## About this task
Could you set down exactly the lines in the records below between the line holding "Given: Click the cyan signal level strip" and the line holding "You are a computer-use agent. Screen", inclusive?

━━━━━━━━━━━━━━━━━━━━━━━━━━━━━━

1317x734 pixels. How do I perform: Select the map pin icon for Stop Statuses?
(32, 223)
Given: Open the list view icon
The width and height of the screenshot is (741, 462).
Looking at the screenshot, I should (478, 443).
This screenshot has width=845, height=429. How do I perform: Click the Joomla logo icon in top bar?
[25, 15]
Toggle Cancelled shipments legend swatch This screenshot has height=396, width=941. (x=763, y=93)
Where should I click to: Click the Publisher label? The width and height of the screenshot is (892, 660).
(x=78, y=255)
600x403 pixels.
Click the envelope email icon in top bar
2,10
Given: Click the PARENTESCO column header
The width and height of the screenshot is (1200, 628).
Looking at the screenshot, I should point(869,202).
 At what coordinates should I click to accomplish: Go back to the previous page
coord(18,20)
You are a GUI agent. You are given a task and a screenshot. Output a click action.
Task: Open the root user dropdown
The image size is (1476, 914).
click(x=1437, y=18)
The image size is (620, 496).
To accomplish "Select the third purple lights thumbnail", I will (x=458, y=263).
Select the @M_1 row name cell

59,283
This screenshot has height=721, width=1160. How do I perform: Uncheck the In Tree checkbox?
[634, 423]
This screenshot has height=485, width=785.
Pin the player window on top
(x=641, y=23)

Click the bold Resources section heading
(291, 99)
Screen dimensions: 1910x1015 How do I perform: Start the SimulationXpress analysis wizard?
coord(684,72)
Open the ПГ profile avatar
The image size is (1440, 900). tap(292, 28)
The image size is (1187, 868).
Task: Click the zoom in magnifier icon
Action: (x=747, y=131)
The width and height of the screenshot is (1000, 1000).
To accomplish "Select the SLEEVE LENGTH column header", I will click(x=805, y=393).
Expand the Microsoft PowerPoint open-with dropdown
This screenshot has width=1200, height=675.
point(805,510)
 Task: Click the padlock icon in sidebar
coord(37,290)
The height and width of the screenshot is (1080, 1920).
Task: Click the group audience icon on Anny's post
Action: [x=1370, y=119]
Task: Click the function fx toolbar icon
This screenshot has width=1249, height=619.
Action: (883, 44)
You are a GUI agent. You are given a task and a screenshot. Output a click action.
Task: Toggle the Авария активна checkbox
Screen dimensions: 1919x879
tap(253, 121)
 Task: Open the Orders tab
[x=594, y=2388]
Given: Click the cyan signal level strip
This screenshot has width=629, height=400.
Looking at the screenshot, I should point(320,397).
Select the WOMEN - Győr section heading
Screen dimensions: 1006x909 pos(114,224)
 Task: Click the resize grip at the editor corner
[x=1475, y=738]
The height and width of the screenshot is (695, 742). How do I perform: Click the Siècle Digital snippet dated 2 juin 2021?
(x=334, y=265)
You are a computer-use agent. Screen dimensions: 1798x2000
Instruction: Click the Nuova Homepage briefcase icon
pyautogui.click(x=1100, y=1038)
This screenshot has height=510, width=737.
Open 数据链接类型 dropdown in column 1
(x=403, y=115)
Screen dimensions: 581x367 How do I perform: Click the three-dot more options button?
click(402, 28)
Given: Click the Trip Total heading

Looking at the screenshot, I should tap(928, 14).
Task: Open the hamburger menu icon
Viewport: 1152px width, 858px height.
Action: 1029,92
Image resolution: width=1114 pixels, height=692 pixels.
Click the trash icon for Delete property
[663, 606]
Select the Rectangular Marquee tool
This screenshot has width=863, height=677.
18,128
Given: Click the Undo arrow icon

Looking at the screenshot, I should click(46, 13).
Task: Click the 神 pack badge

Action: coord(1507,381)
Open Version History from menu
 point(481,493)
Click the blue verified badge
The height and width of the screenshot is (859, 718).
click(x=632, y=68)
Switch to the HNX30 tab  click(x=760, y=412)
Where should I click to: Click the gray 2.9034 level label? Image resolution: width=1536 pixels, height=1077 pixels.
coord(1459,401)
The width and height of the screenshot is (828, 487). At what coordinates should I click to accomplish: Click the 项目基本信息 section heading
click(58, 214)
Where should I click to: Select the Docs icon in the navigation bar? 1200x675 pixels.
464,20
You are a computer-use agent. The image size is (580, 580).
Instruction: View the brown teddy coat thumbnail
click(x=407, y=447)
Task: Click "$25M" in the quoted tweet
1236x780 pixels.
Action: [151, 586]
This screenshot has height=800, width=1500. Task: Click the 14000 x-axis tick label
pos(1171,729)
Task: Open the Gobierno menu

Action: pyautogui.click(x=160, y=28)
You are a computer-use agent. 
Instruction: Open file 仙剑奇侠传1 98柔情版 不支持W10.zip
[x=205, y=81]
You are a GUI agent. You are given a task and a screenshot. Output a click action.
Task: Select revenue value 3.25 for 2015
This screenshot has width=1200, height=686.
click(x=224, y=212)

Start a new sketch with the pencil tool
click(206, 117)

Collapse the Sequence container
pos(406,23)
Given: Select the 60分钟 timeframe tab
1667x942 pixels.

━━━━━━━━━━━━━━━━━━━━━━━━━━━━━━

## Result for this exercise
Given: Click the cyan signal level strip
This screenshot has width=629, height=400.
Looking at the screenshot, I should point(320,397).
Select the WOMEN - Győr section heading
Screen dimensions: 1006x909 pos(114,224)
 Task: Click the resize grip at the editor corner
[x=1475, y=738]
The height and width of the screenshot is (695, 742). How do I perform: Click the Siècle Digital snippet dated 2 juin 2021?
(x=334, y=265)
You are a computer-use agent. Screen dimensions: 1798x2000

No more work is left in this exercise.